Госпожа д’Эгийон и госпожа де Ламет славились своим хладнокровием, а вот госпожа де Богарне, напротив, пребывала в унынии, удручавшем ее товарок по несчастью. Беззаботная, как все креолки, и чрезвычайно пугливая, она, вместо того чтобы, как остальные узницы, покориться судьбе, жила надеждой, тайком гадала на картах и открыто заливалась слезами, к вящему стыду своих подруг. Однако природа даровала ей красоту, а красота способна заменить все прочие совершенства. Ее походка, манеры и в особенности речь были исполнены удивительного очарования: впрочем, надо признаться, она не могла похвастать ни щедростью, ни искренностью; другие узницы скорбели о ее малодушии; дело в том, что все эти дамы, и прежде всего госпожи де Ламет и д’Эгийон, хотя и были брошены в тюрьму республиканским правительством, по характеру сами были республиканками, что же касается моей матери, то она не блистала республиканскими добродетелями, но таково было величавое благородство ее души, что в каждом самопожертвовании она видела пример для подражания, пусть даже вдохновившие ее предшественников чувства оставались ей чужды.

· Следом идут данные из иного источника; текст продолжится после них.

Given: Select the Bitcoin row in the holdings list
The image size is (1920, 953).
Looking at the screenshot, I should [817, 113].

Характер матушки сложился под влиянием единственного в своем роде стечения обстоятельств; никогда больше не встретить мне женщину, в которой величие души так мирно уживалось бы со светскостью манер, она усвоила себе и безупречный вкус тех говорунов, что посещали гостиную ее матери и салон госпожи де Полиньяк, и сверхъестественное мужество тех храбрецов, что гибли на эшафотах, воздвигнутых Робеспьером. Пленительное французское остроумие добрых старых времен соединялось в характере матушки с античным героизмом, недаром у нее, женщины с белокурой грезовской головкой, был греческий профиль.

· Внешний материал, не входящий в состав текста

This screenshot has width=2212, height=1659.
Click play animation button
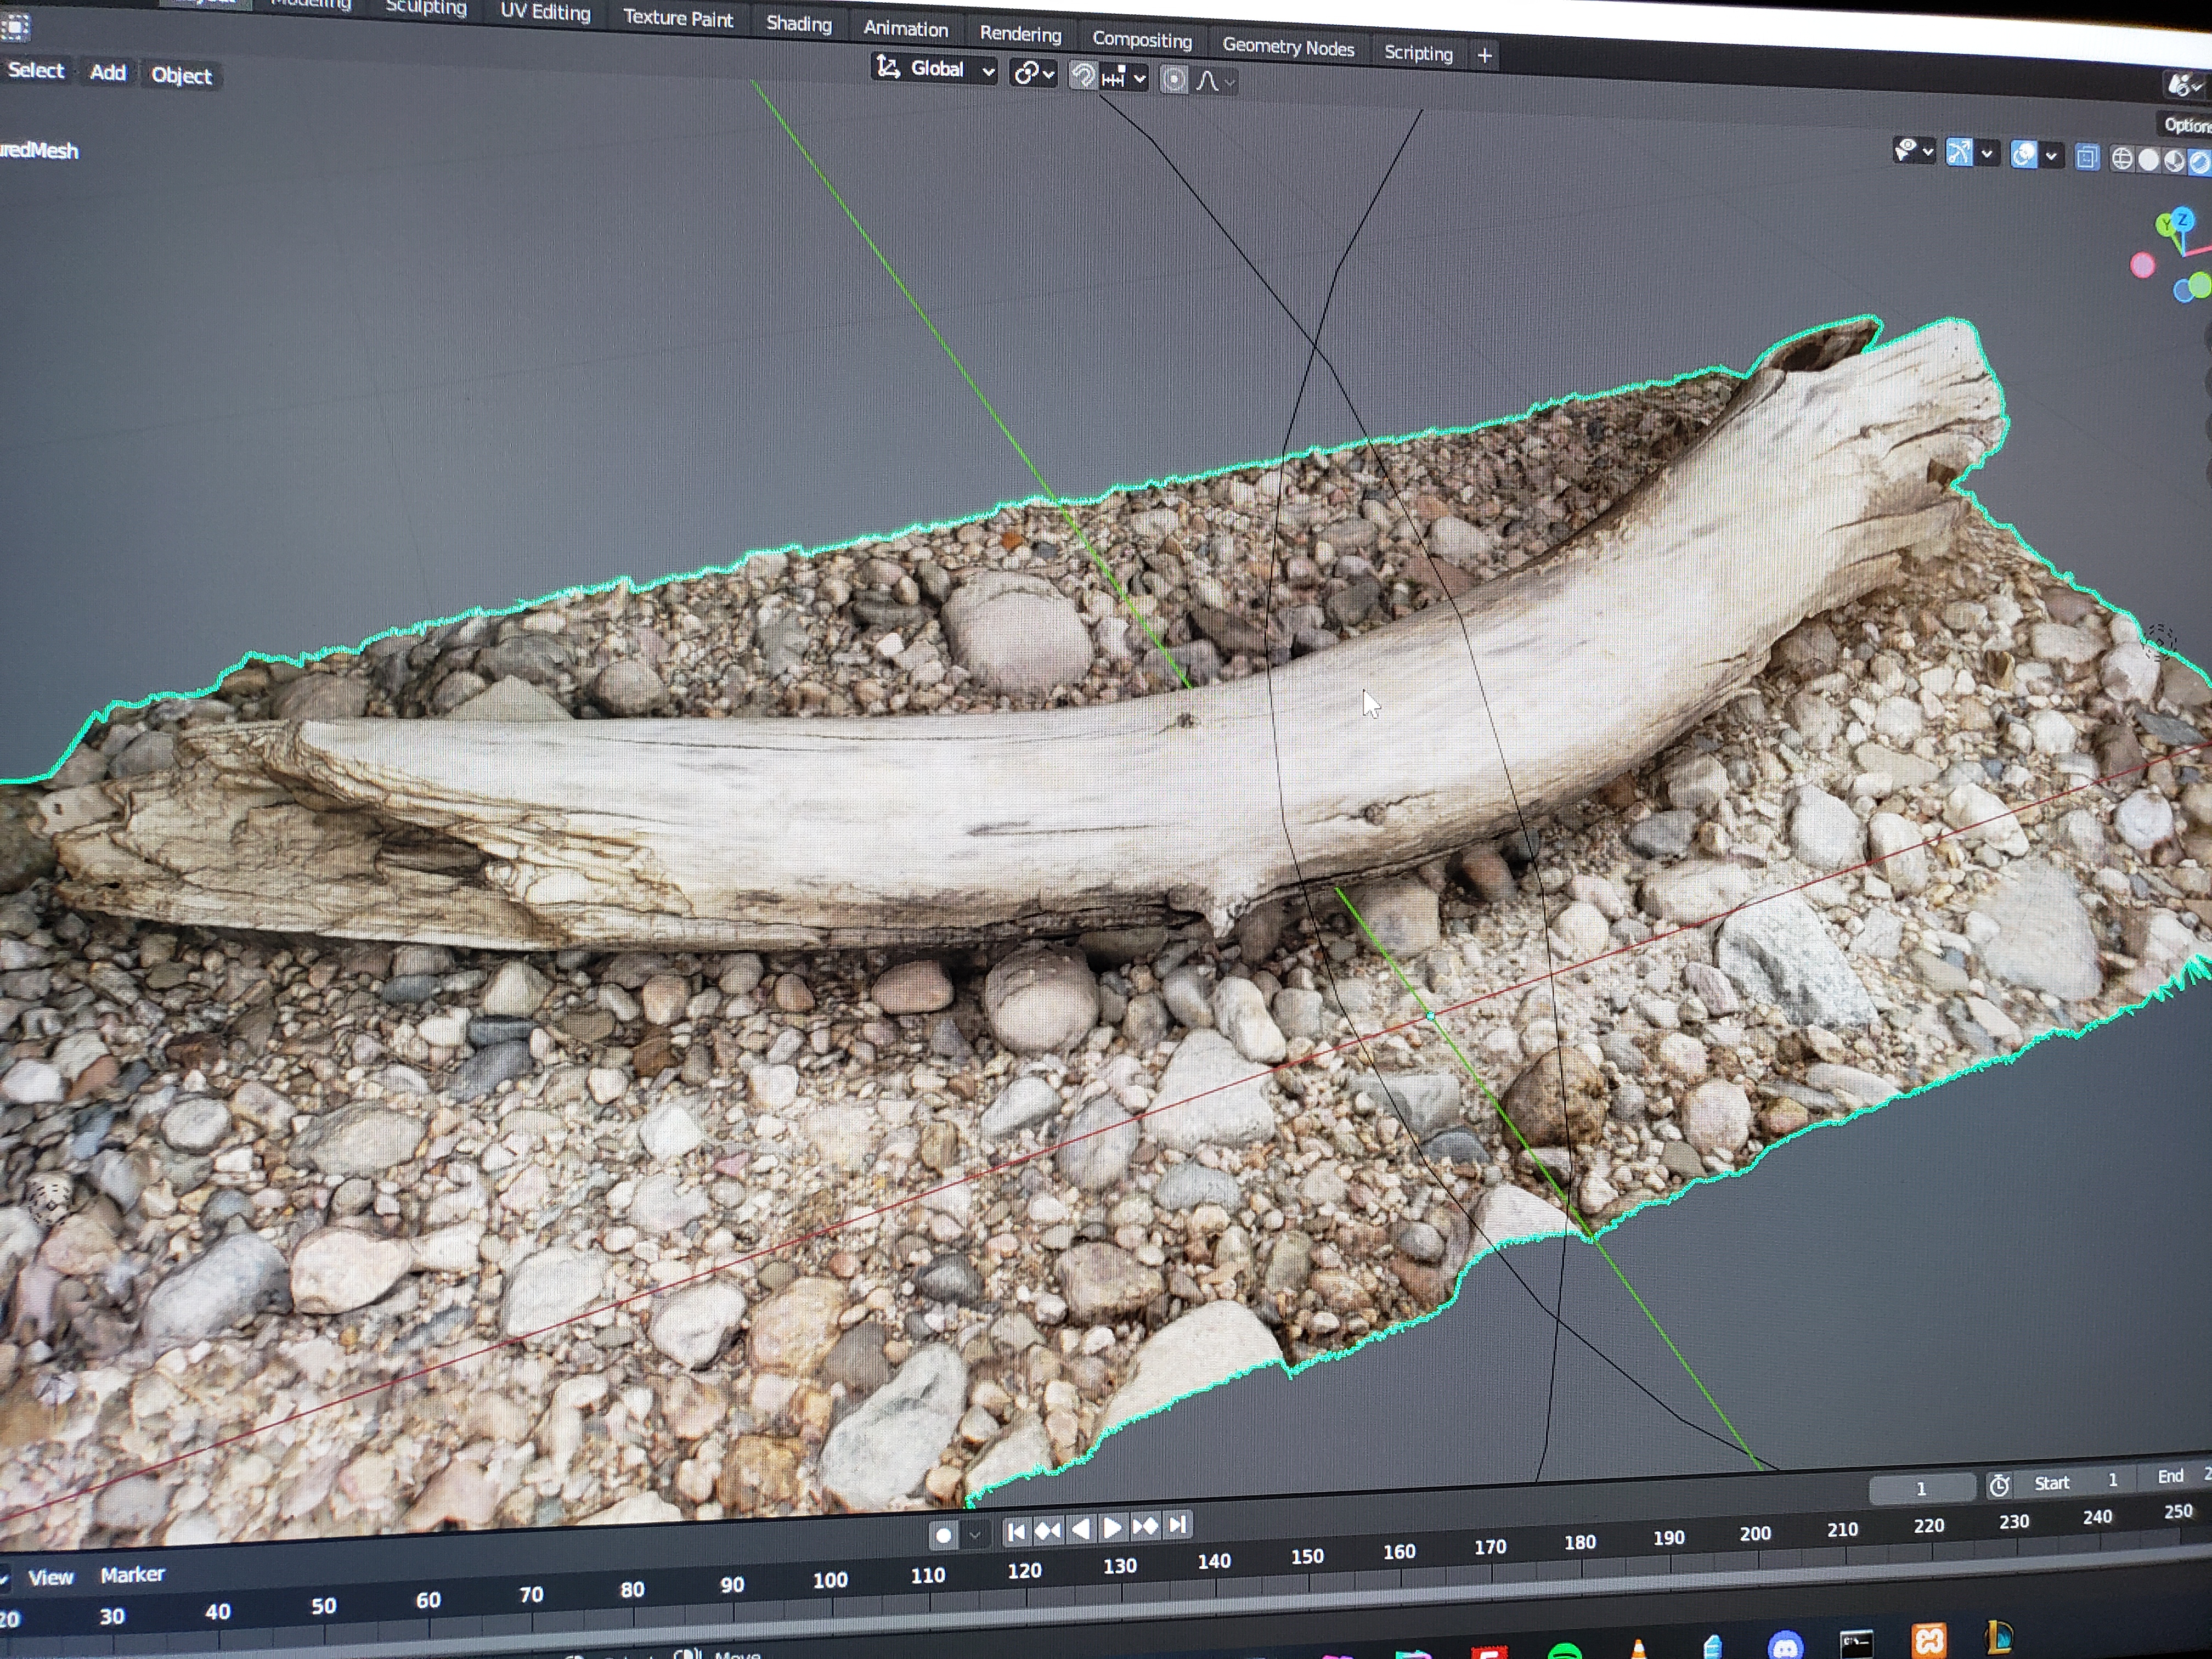tap(1112, 1527)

В тюрьме ей пришлось есть из общего котла с тремя десятками узниц, принадлежавших к самым разным сословиям; в прежней жизни избалованнейшее существо, она даже не заметила этой новой тяготы, постигшей заключенных в самый разгар Террора. Физические муки ее не пугали. Она всегда страдала только от сердечных печалей; все ее болезни были следствиями, причина же коренилась в душе.
О странном образе жизни, какой вели в ту пору обитатели тюрем, написано немало, однако, если бы матушка оставила записки, потомки почерпнули бы из них множество подробностей, по сей день никому не известных. В бывшем кармелитском монастыре мужчины содержались отдельно от женщин. Четырнадцать узниц спали в одной комнате; среди них была англичанка весьма преклонного возраста, глухая и почти слепая. Никто не мог объяснить ей, за что ее арестовали; она донимала окружающих вопросами и в конце концов получила ответ — от палача.
В мемуарах того времени мне довелось читать о старой даме, привезенной под конвоем из провинции в Париж и погибшей такой же смертью. Одни и те же беззакония повторялись многократно: жестокость так же однообразна в следствиях, как и в причинах. Борьба между добром и злом сообщает интерес жизненной драме, но когда ни у кого не остается сомнений в победе зла, монотонность жизни становится невыносимой и скука отворяет нам адские врата. Данте помещает в один из кругов ада обреченные души, чьи тела по воле демонов продолжают действовать в земной жизни, как живые. Это выразительнейший и в то же время философичнейший способ показать, к чему приводит порабощение сердца человеческого злом.
Среди женщин, отбывавших заключение вместе с матушкой, была жена кукольника; ее и мужа арестовали за то, что их Полишинель, на вкус властей, отличался излишним аристократизмом и при всем честном народе насмехался над папашей Дюшеном.
Кукольница относилась к низвергнутым знаменитостям с величайшим почтением, благодаря чему высокородные пленницы были окружены в узилище таким же уважением, какое некогда окружало их в собственных домах.